## Assigned task:
Should pictures appear among the records, leave them out, and copy exactly only the lines from the first through the one with "Given: Select Let's Encrypt Authority X3 text", inclusive.
** Opening Records provided block **
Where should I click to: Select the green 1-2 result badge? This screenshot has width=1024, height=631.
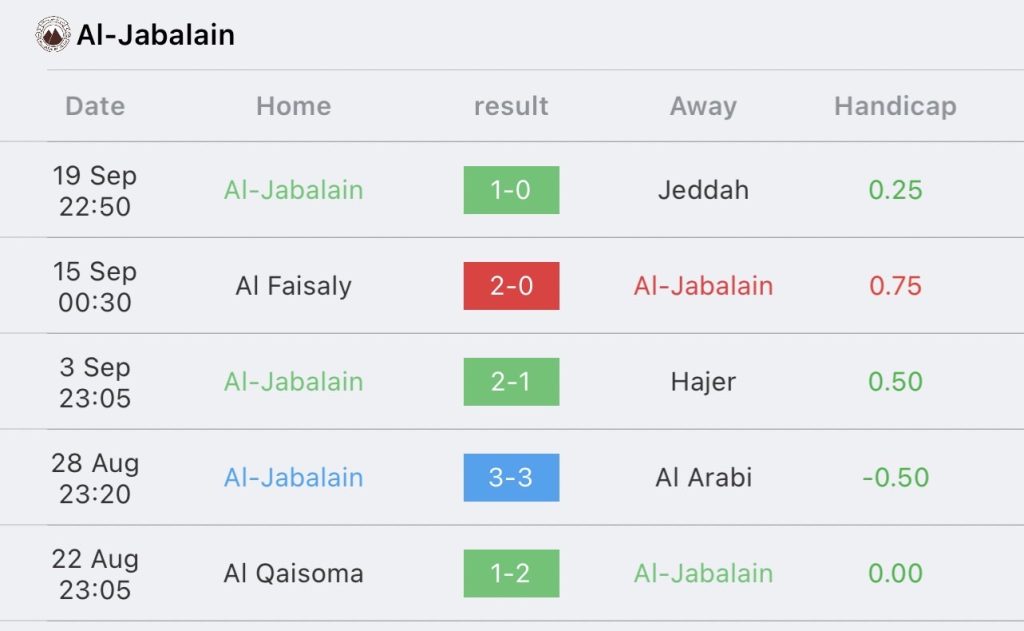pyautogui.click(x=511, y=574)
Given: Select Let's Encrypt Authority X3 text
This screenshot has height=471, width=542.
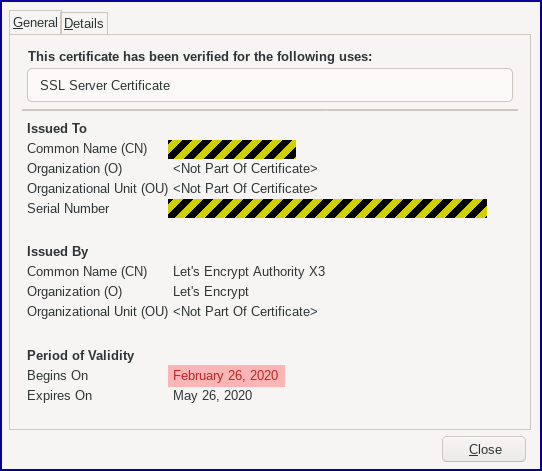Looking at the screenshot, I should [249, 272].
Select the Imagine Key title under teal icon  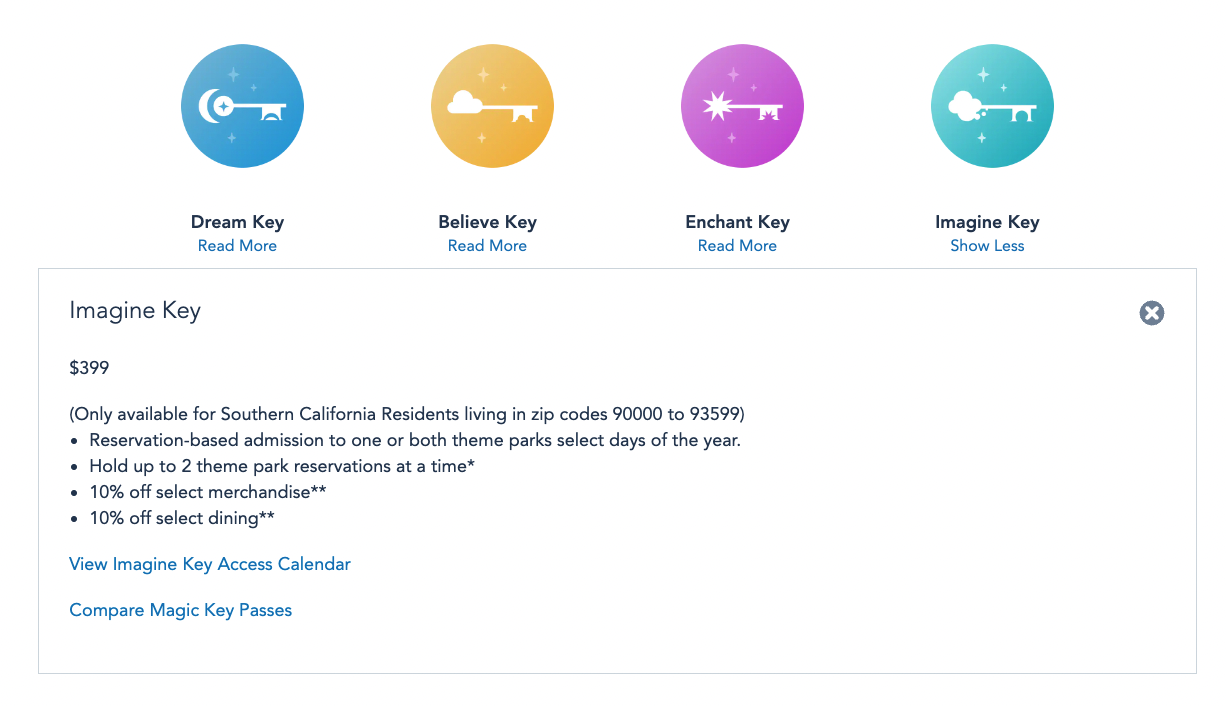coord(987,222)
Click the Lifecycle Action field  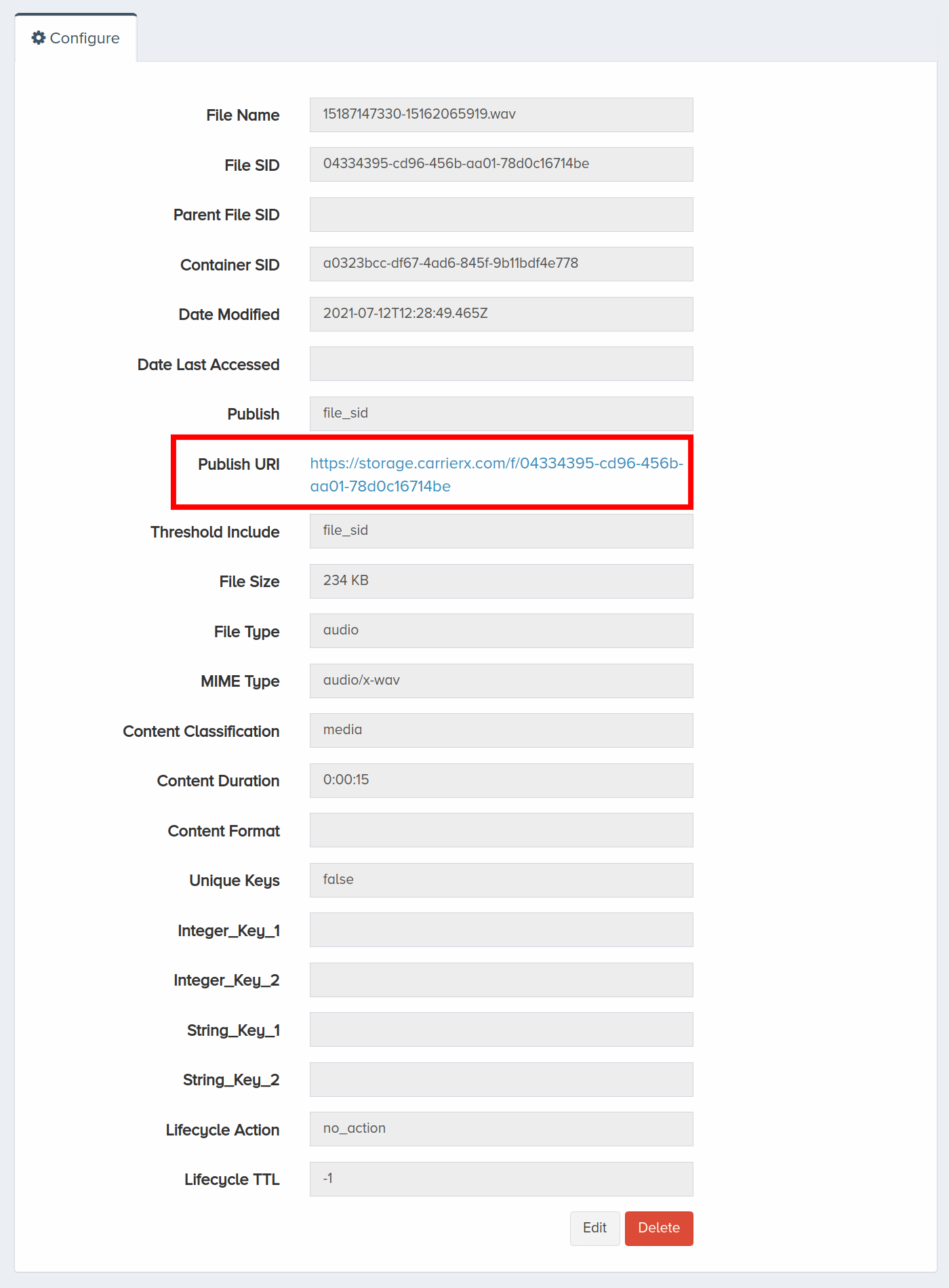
** Closing Records provided block **
## Reply:
Where should I click to: Select the green 1-2 result badge? This screenshot has width=1024, height=631.
pyautogui.click(x=511, y=574)
Given: Select Let's Encrypt Authority X3 text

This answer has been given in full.